Open FrankMittelbach opened 2 years ago

FrankMittelbach commented 2 years ago

According to the documentation (and past behavior) \lipsum issued a \par and \lipsum* a space and the other way around if the option nopar is used. Neither seems to be the case any more:

\documentclass{article}
\usepackage
%    [nopar]
    {lipsum}

\begin{document}
\small
\lipsum [1][1-4]¶
\lipsum*[2][1-2]
\lipsum [3][1-2]¶
\lipsum [4][1-3]¶
\ldots
\end{document}

Breaks the TLC3 documentation on that package :-(

PhelypeOleinik commented 2 years ago

Maybe I'm missing something, but the output with v2.2 (oldest version that supports a second optional argument that I could find) and v2.7 seems to be the same (TL 2018 and 2022). This:

\documentclass{article}
\usepackage
%    [nopar]
    {lipsum}

\begin{document}
\fmtversion --- \csname ver@lipsum.sty\endcsname\par

\small
\lipsum [1][1-4]¶
\lipsum*[2][1-3]
\lipsum [3][1-2]¶
\lipsum [4][1-3]¶
\ldots
\end{document}

with TL 2018 gives:

test1

and with LT 2022:

test2

The only difference is a line break on line 7 of the output PDF, but that's because on v2.7 lipsum uses latin hyphenation patterns (ul-lam-cor-per with english hyphenation vs ul-la-m-cor-per with latin).

FrankMittelbach commented 2 years ago

maybe you are missing nothing and it is broken since 2018, but the documentation still states that \lipssum and \lipssum* differ in whether or not they issue a \par or a space and that nopar swaps the behavior.

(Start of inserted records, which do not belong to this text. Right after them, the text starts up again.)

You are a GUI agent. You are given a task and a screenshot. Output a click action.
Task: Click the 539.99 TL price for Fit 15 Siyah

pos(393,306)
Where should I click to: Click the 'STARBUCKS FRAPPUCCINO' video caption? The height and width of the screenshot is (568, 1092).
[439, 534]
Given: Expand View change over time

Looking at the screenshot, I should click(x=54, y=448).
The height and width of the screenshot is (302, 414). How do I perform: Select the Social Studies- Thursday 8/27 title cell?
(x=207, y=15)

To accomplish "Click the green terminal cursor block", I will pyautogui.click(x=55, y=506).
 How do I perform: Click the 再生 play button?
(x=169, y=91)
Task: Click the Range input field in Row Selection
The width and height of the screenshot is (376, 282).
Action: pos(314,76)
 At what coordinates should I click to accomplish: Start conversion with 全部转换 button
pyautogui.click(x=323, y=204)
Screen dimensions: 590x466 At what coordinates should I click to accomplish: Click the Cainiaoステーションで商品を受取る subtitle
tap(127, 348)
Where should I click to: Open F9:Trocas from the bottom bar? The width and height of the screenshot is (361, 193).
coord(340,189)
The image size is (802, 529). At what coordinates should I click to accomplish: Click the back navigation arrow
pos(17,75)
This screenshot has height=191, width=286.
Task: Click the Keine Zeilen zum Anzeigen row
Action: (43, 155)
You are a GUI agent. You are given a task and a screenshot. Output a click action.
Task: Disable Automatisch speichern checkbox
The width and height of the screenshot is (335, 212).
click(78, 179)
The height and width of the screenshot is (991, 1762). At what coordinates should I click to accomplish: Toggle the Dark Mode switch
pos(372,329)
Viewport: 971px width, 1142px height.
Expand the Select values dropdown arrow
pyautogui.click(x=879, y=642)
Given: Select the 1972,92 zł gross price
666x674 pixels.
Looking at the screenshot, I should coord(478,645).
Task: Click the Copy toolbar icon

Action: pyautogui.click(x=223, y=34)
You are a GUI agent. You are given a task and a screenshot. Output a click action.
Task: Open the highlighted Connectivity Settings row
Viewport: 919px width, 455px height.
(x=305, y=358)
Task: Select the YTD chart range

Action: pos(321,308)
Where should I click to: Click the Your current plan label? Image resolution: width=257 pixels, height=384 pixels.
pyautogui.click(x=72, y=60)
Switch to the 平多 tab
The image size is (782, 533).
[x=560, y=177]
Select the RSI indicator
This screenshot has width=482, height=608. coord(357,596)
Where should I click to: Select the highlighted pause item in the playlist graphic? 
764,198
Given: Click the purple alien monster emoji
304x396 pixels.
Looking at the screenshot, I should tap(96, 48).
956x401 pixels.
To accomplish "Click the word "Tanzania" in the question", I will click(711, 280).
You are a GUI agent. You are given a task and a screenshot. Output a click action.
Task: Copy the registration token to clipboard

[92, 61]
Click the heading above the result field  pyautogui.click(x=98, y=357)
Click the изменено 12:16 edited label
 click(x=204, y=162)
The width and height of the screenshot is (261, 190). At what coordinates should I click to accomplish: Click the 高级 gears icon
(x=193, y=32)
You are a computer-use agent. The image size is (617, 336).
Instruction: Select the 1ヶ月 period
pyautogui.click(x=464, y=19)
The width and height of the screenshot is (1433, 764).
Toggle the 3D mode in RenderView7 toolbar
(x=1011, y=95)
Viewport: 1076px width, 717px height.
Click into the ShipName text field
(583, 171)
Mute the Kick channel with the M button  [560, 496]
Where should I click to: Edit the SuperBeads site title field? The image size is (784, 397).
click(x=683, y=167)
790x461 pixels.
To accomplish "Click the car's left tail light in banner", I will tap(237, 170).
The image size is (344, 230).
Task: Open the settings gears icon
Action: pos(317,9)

It it was certainly the case when I wrote the documentation for it (which is unfortunately that long ago :-( ). Looks to me as if the star form doesn't have any effect at all any more and perhaps that's since 2018.

Also, the corresponding package kantlipsum has exactly that behavior (i.e., if you replace \lipsum with \kant).

PhelypeOleinik commented 2 years ago

That's true for \lipsum with one optional argument. With two optional arguments it runs in "sentence mode", outputting a range of sentences, and ending with a \par would not allow hello \lipsum[1][1] world, so I think it's the right default.

You can do \setlipsum{sentence-after=\par} to make it add a \par at the end.